Chapter 3 Using Generative AI

This page describes the results of our project using ChatGPT to scale up the CDC Clear Communication Index. We didn’t focus on whether ChatGPT performs well as a health literacy tool. Instead, we focused on the long-term impact of using it as one.

Our results show that you can’t predict how tools like ChatGPT will perform over time. So, you need to hire health literacy experts and community health workers to assess its outputs. Not just once, but for as long as you are using it.

3.1 Background

3.1.1 What is generative AI?

Generative AI” is an approach to artificial intelligence. It focuses on making new content based on patterns in old content. A popular example is ChatGPT.

3.1.2 How can I use generative AI for health communication?

That depends on who you ask. A fan might say that your imagination is the only limit. Example: you can prompt it to provide health literacy feedback on your writing. It wasn’t designed for that task. But its massive training dataset might make it flexible enough to do so. A critic might say it’s not at all appropriate for public health. Example: it has environmental costs. It relies on stolen content. And it just makes things up.

3.1.3 How do I know whether AI-generated content is good enough?

You have to test it to find out. Define a specific task you want to use it on. Example: decide whether a Tweet includes a call to action. Prompt the AI system to do that task on lots of different Tweets. Then compare its outputs to your own decisions for each Tweet. Calculate a performance metric that describes how well the models’ outputs match your own decisions.

3.2 Research Findings

3.2.1 Will minor model updates affect performance?

It’s hard to say. We had 2 expert raters assess 260 US public health agency Tweets, using 6 items from the CDC Clear Communication. Example: does this material have a main message statement? Or: does this material include a behavioral recommendation?

A 3rd rater resolved any conflicts to create our gold-standard data. We then prompted the November 2023 version of ChatGPT 3.5 to apply the same items to the same Tweets. We did the same with the January 2024 version. We used MCC as our performance metric to describe how well each ChatGPT model aligned with our gold-standard data. For some tasks, both model versions were about the same. But for others there was a clear difference.

Grouped bar chart titled: Performance of ChatGPT 3.5 on CDC Clea r Communication Index Tasks. It shows the MCC value on different tasks for the 2023 Nov model version and the 2024 Jan model version.

Figure 3.1: Our results show no clear pattern in performance. This means even so-called minor updates to an AI model need to be tested like brand new models.

3.2.2 Will more advanced models perform better?

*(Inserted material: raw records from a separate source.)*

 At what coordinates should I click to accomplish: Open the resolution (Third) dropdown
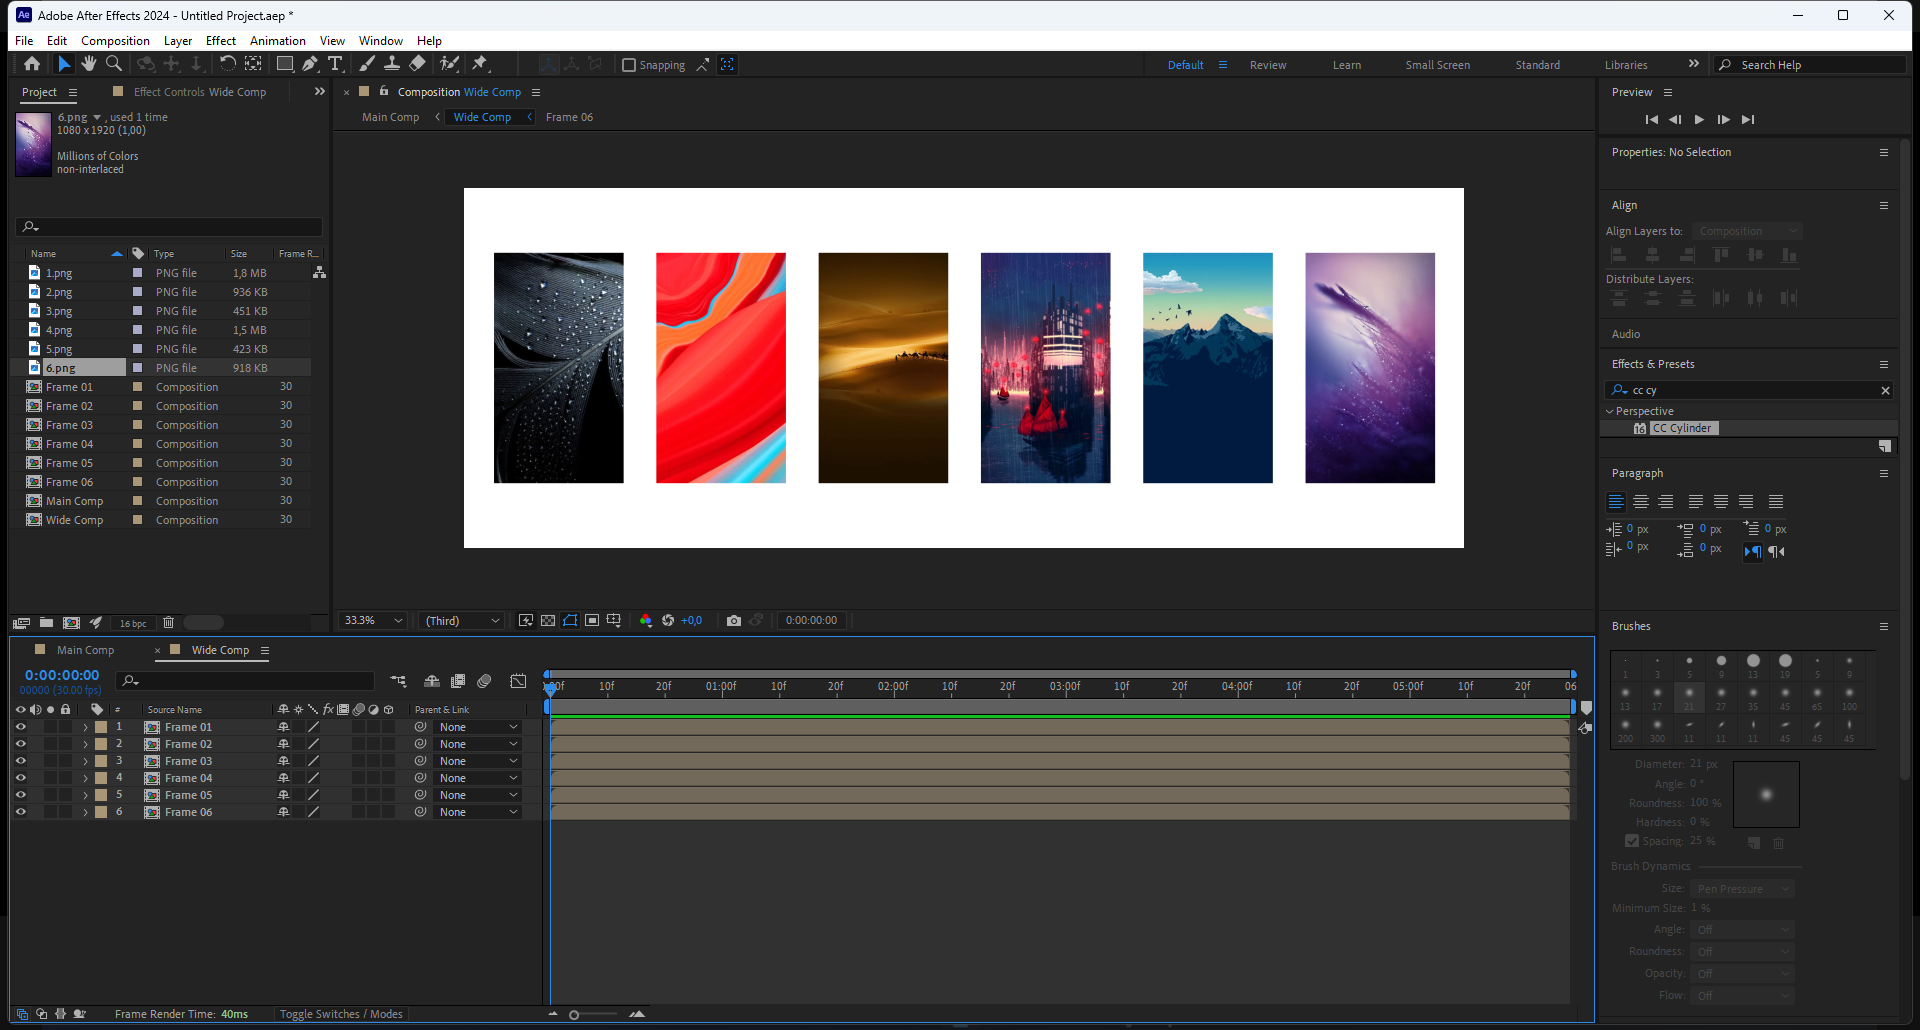462,621
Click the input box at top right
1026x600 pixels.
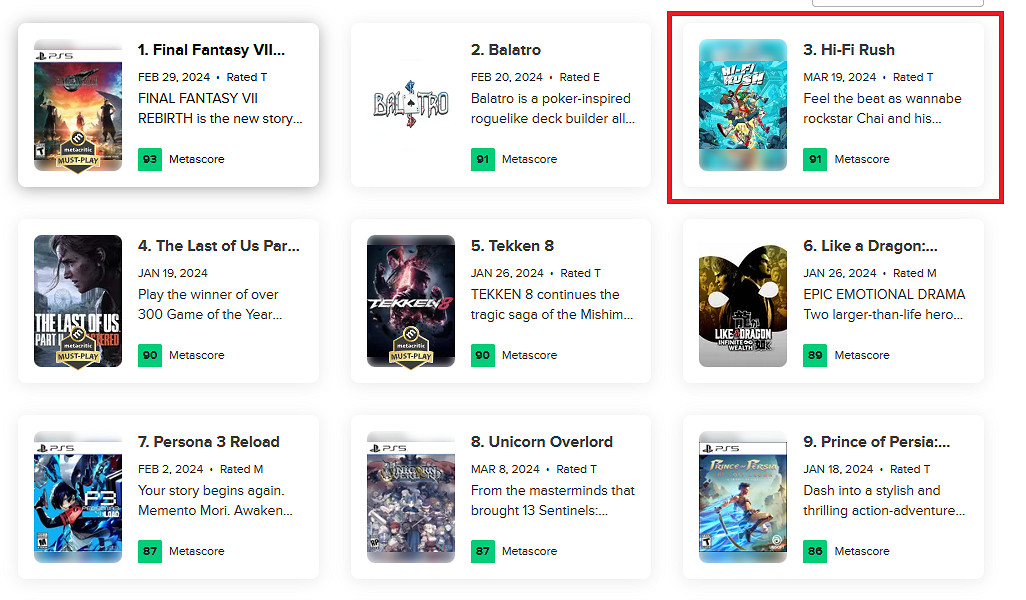898,3
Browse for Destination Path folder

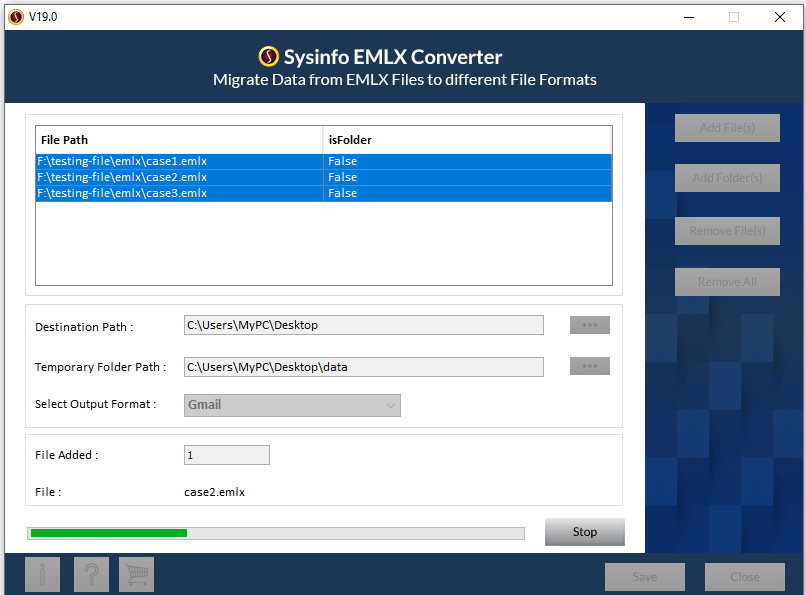coord(589,325)
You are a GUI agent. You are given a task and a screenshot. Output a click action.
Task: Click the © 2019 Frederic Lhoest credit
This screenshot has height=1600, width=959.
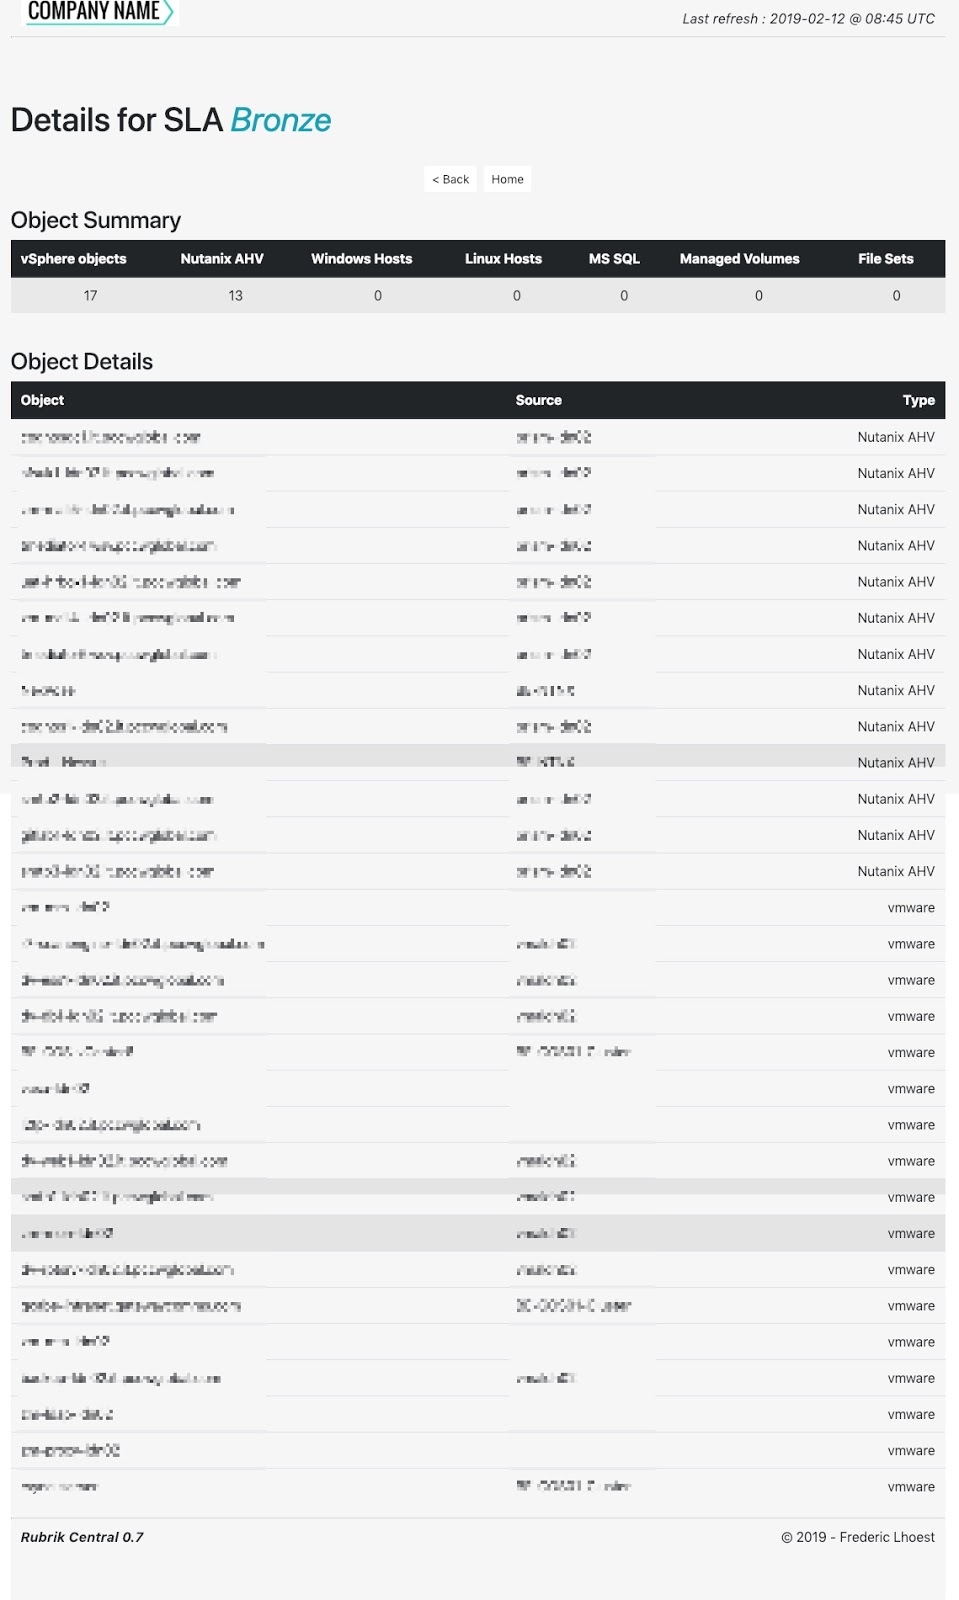point(858,1537)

Not necessarily. We prompted GPT 4-turbo and 4-o to apply the same items to the same Tweets as before. Again, we used MCC to describe how well each model aligned with our gold-standard data. The 4-o model is touted as the most advanced. But it did not always perform the best on these health communication tasks. Sometimes a GPT-3.5 model was the best. Sometimes the 4-turbo model was the best. There was no clear pattern.

Grouped bar chart titled: Performance of ChatGPT Models on CDC Clear Communication index Tasks. It shows the MCC value of a 2023 GPT3.5 model, 2024 3.5 model, 4-turbo model, and 4-o model across 6 tasks. There is no clear pattern of performance.

Figure 3.2: Our results show now clear pattern in performance. This means paing for a more advanced model can have mixed effects on health communication tasks.

3.3 Recommendations

3.3.1 For research

Our results cast doubt on how relevant tech industry benchmarks are for health communication. So, test large language models against a custom gold-standard validation dataset. Make your dataset so you can also draw insights from it without the use of AI.

3.3.2 For practice

Our results show that generative AI does not work the same across tasks we might think are similar. Example: after training someone, you might expect them to spot calls to action about as well as behavioral recommendations. But that wasn’t the case with ChatGPT. So, apply ChatGPT to specific tasks you know well. That way, you can judge its outputs over time without too much effort.

3.3.3 For policy

Our results highlight how generative AI can be unpredictable. So, health organizations should use generative AI only if they can commit to funding a transparent, long-term evaluation plan. This plan should cover the entire timeline of its expected use, across all use cases. Plain-language evaluation reports should be available to all communities served through these tools.